A presidência da Agência Nacional de Telecomunicações (Anatel) já sublinhou a necessidade de adaptar o modelo regulatório ao novo ambiente tecnológico e de mercado. Operada a transição de um monopólio para um mercado competitivo e estendida a universalização dos serviços de telecomunicações básicos, o atual modelo regulatório começa a revelar-se esgotado.

 

Desregulamentar gradualmente serviços em que a competição é maior, tais como a telefonia móvel, torna-se um novo objetivo de política regulatória.

 

Na União Européia, a desregulamentação do setor já é uma realidade. Em resposta aos desenvolvimentos tecnológicos e de mercado verificados, entrou recentemente em vigor na União Européia um “revolucionário” quadro regulamentar para as comunicações eletrônicas (Pacote Telecom), consubstanciando uma virada conceitual profunda na regulação do setor que simplifica enormemente o acesso à atividade de oferta de redes e serviços de comunicações eletrônicas, cobre sobre o mesmo chapéu regulamentar virtualmente todos os serviços e redes de comunicações eletrônicas sujeitas à exploração comercial, reduz a regulamentação setorial e atualiza o conceito de serviço universal para incluir o acesso eficiente à internet.

 

Muito provavelmente, tais tendências regulatórias marcarão o debate sobre a reforma regulatória no Brasil. A sujeição de todos os serviços e redes de comunicações eletrônicas a um quadro regulamentar único para todas as redes e serviços de comunicações eletrônicas e recursos traduz a adoção plena do princípio da neutralidade tecnológica, corolário da forma como se antecipa que evolua o setor, numa convergência crescente de diferentes plataformas e serviços de comunicações. O objetivo é evitar que determinado tipo de rede de comunicações eletrônicas possa usufruir de vantagens competitivas sobre outros tipos de redes em função da carga regulatória aplicável, do que resultariam indesejáveis distorções no normal desenvolvimento do mercado.

 

Atenta à maior competição no setor, a União Européia adota uma “light hand approach” à regulamentação, atribuindo um papel preponderante ao livre jogo das forças de mercado como organizador do setor em detrimento da regulamentação setorial. Ou seja, verifica-se uma aproximação gradual aos princípios gerais do direito antitruste como reguladores primordiais do mercado.
● ● ● ●
**Instrução 1**
Diga se cada afirmação concorda com o trecho do texto, respondendo sim ou não e citando literalmente as palavras do trecho que decidem a questão. (a) O Pacote Telecom amplia o conceito de serviço universal para abranger o acesso eficiente à internet. (b) A União Européia confere papel preponderante à regulamentação setorial em detrimento das forças de mercado. (c) A telefonia móvel aparece como exemplo de serviço em que a competição é maior.
**Instrução 2**
Reproduza literalmente as linhas dos registros abaixo, começando na que contém "Image resolution: width=1223" e terminando na que contém "coord(32,297)", ambas incluídas. Deixe as imagens de fora.

**Registros extraídos**
● ● ● ●
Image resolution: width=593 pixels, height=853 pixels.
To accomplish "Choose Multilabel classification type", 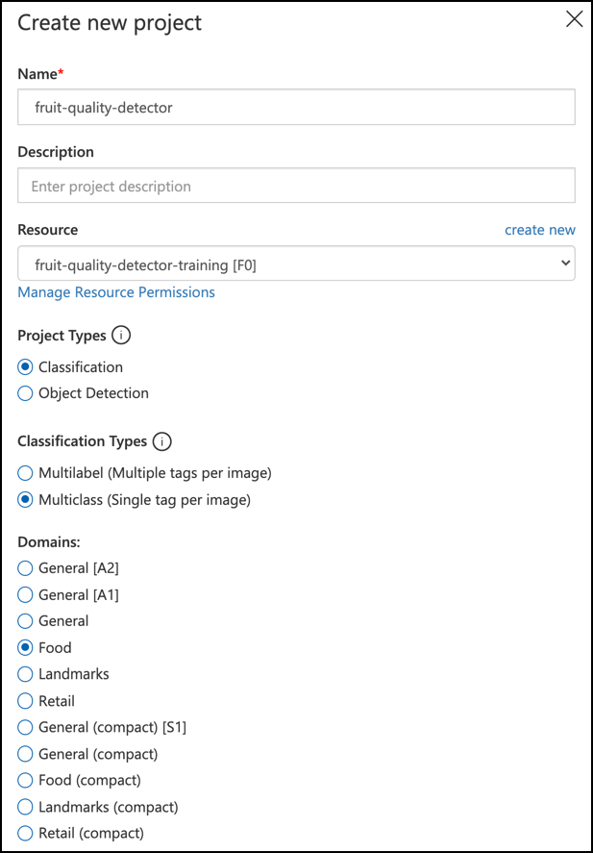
● ● ● ●
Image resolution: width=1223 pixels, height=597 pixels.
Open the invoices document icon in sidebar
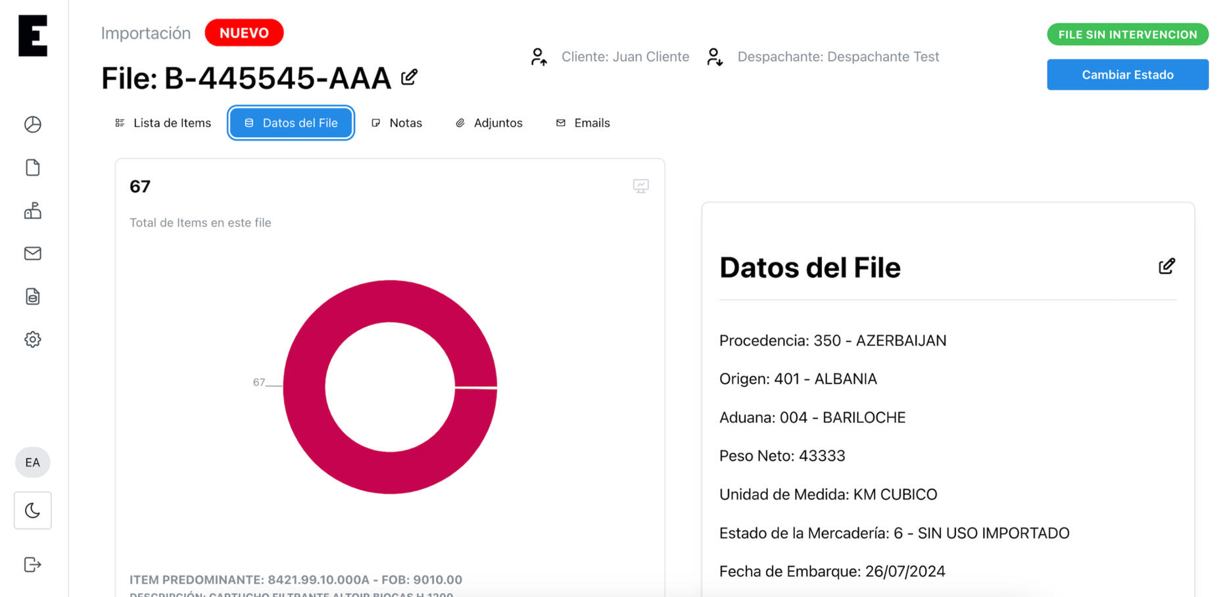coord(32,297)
● ● ● ●
**Resposta 1**
(a) Sim: "atualiza o conceito de serviço universal para incluir o acesso eficiente à internet".
(b) Não: "atribuindo um papel preponderante ao livre jogo das forças de mercado como organizador do setor em detrimento da regulamentação setorial".
(c) Sim: "serviços em que a competição é maior, tais como a telefonia móvel".

**Resposta 2**
Image resolution: width=1223 pixels, height=597 pixels.
Open the invoices document icon in sidebar
coord(32,297)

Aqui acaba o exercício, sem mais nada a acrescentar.